Constance Debré

Love Me Tender

Our Reading Journey

In our discussion of this 2020 work, we followed the narrator’s radical departure from a life of Parisian bourgeois comfort and professional prestige. The story is one of total divestment: a woman who leaves her husband, her apartment, and her career to embrace a life of nomadic simplicity and her own homosexuality.

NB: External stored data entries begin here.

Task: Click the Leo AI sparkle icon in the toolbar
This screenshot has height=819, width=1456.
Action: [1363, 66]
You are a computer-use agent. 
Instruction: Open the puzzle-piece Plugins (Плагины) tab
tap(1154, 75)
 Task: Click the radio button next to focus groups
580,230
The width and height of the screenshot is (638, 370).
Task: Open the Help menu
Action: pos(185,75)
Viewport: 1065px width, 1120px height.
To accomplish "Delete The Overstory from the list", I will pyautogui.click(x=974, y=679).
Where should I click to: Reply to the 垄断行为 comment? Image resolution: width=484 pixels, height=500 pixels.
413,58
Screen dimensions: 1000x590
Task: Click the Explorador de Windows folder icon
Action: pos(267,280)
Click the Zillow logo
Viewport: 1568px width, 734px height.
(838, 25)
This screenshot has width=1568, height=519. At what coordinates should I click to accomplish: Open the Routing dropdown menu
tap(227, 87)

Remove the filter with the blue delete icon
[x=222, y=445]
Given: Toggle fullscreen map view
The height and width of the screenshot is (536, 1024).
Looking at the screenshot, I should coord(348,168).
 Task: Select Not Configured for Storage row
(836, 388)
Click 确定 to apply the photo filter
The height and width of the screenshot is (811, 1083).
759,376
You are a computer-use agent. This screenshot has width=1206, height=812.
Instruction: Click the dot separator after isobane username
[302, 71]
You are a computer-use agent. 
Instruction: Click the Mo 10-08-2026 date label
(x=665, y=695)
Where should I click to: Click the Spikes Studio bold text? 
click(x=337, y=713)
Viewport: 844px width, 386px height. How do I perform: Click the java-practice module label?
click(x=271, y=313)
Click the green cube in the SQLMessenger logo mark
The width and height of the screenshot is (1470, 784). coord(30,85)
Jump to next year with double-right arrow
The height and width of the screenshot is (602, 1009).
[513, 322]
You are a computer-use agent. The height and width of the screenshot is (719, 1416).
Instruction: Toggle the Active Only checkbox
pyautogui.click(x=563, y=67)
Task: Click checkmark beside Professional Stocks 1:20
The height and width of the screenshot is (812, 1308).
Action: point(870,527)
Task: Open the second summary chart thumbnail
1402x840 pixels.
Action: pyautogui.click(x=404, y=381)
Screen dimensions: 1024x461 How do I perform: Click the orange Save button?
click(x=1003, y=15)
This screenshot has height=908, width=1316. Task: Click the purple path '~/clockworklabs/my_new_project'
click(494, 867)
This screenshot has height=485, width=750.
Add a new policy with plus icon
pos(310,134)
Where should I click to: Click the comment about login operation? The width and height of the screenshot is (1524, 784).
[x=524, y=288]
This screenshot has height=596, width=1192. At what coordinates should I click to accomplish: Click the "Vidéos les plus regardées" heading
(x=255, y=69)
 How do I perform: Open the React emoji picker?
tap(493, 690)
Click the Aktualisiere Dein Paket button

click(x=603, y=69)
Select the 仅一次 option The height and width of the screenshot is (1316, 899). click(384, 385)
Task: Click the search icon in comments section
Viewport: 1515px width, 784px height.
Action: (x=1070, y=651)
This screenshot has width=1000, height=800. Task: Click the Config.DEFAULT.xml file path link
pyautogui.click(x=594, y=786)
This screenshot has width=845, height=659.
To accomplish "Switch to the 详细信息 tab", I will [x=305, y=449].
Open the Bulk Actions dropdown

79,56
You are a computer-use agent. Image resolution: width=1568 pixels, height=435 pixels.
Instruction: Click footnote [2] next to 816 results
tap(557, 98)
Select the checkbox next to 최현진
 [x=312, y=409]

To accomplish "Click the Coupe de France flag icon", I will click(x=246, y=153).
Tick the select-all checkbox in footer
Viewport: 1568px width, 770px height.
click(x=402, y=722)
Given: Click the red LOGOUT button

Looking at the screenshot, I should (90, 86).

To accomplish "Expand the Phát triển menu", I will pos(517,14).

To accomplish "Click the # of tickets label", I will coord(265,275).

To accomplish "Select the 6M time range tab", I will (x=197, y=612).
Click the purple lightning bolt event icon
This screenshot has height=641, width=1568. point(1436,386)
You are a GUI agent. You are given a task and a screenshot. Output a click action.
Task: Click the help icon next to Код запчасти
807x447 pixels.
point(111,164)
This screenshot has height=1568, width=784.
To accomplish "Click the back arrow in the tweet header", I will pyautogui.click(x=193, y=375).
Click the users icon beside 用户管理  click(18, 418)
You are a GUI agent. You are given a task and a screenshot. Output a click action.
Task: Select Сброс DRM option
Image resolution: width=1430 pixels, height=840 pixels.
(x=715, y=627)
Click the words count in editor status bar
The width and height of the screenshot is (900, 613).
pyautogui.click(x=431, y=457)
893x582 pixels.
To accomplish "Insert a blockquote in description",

Our conversation centered on the brutal legal battle that follows—a fight for the custody of her son that she seems destined to lose as the judicial system recoils from her "unconventional" choices. We analyzed this not just as a legal drama, but as a radical exercise in asceticism; drawing on Michel Foucault’s concept of souci de soi (the care of the self), we witnessed how the loss of a "normal" mother-identity becomes a profound, albeit agonizing, material and spiritual self-stripping.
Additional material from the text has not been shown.